* The task: List each line of the data that holds the string "element".

* Excerpted data:
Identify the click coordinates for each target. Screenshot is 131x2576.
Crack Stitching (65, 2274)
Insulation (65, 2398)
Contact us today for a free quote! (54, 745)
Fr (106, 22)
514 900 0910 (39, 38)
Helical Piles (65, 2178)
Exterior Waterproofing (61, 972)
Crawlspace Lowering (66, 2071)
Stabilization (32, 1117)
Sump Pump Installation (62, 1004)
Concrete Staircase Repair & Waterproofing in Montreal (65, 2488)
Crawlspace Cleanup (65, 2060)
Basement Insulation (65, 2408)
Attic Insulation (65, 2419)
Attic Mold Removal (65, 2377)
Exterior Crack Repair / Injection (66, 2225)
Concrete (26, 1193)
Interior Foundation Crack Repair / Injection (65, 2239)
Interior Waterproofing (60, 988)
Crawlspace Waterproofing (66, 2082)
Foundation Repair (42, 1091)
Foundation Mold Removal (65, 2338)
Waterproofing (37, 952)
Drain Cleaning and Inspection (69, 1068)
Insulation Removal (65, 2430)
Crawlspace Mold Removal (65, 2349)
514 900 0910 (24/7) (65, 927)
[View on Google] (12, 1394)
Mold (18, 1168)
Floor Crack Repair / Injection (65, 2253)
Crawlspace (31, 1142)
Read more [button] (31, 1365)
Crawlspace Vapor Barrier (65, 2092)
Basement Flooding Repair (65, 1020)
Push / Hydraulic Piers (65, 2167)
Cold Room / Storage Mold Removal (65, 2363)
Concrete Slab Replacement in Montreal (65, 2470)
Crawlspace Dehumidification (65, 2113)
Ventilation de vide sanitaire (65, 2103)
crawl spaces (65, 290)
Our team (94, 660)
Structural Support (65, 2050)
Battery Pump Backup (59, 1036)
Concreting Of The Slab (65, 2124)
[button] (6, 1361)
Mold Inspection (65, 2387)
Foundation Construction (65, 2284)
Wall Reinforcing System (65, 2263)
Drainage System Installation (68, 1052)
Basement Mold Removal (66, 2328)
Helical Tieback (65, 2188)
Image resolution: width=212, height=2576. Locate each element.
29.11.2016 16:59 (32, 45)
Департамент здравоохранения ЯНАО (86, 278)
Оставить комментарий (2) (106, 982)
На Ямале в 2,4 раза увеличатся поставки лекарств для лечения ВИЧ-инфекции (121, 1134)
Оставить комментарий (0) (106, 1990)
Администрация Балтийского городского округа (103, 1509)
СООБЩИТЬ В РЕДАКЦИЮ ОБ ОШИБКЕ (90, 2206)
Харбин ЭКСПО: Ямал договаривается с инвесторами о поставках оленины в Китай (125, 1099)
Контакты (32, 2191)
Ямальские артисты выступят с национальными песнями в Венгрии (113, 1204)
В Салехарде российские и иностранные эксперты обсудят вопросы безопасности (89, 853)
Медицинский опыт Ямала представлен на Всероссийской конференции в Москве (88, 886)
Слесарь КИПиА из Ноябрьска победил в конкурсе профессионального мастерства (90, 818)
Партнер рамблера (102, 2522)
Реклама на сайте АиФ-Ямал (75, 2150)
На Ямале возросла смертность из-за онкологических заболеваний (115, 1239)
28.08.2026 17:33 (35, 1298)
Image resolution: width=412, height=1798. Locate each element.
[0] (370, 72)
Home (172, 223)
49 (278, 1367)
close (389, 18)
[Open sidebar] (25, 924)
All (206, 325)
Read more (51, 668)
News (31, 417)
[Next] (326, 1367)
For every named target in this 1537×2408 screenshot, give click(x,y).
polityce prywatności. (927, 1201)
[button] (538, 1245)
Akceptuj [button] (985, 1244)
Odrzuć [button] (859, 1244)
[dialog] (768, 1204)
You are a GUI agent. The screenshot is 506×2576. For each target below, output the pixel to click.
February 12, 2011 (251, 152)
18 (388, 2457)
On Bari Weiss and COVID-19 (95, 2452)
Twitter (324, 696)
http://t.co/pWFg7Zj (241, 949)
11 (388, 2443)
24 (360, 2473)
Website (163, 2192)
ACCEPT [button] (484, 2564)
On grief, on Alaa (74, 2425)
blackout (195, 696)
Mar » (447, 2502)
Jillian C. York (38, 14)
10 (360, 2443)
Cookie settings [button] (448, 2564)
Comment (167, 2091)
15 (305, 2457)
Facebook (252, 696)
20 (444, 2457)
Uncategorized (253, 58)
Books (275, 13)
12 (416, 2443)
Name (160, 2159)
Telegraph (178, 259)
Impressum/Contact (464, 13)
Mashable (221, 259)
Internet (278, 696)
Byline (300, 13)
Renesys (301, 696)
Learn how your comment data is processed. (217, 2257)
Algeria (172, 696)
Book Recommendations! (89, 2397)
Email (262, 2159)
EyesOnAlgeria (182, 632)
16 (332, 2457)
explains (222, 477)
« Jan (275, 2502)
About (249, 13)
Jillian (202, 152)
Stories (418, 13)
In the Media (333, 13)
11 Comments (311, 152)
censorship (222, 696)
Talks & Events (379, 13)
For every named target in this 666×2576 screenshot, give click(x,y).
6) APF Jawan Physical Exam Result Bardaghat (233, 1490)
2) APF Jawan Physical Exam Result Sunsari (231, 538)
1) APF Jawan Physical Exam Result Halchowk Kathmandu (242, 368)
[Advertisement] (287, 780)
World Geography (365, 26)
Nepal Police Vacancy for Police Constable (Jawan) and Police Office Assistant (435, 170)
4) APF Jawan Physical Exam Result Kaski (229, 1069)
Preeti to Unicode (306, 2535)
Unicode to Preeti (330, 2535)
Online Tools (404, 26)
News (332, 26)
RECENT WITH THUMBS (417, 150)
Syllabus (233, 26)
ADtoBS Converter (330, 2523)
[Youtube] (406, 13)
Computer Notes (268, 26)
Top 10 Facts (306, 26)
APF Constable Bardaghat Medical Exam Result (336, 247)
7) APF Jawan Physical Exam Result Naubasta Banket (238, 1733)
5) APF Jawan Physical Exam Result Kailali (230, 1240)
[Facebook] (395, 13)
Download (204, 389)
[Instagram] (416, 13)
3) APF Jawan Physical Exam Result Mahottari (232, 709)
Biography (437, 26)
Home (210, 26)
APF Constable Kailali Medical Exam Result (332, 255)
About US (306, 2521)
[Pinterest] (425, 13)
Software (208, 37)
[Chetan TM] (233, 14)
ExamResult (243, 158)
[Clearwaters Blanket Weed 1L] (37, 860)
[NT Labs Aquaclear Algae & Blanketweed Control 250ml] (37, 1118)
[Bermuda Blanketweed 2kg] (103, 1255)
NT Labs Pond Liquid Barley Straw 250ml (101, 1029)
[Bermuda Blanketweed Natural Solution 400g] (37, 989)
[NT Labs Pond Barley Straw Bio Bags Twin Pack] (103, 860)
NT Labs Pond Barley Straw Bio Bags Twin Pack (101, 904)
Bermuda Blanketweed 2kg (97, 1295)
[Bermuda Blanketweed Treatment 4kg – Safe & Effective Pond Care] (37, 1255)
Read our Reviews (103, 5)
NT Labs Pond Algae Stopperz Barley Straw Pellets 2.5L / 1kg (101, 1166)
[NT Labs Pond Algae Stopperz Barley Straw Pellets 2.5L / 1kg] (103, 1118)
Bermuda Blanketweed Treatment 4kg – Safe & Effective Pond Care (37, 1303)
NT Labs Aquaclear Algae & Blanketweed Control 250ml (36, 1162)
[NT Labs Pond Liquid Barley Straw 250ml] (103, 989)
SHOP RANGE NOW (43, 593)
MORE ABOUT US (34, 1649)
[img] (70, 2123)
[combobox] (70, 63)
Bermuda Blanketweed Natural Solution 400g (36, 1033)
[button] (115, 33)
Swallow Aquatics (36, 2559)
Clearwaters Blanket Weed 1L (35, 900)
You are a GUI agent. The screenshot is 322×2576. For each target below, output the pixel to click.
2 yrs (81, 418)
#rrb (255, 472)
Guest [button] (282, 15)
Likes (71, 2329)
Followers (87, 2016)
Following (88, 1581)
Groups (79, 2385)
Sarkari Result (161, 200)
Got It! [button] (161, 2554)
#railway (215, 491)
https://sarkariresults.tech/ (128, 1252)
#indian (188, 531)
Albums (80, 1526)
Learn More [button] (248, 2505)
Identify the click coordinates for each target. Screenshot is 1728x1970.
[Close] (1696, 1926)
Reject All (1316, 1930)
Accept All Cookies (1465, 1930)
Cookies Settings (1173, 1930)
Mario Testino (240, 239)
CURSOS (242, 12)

* Task output:
Image resolution: width=212, height=2576. Locate each element.
Image resolution: width=412, height=1798. Locate each element.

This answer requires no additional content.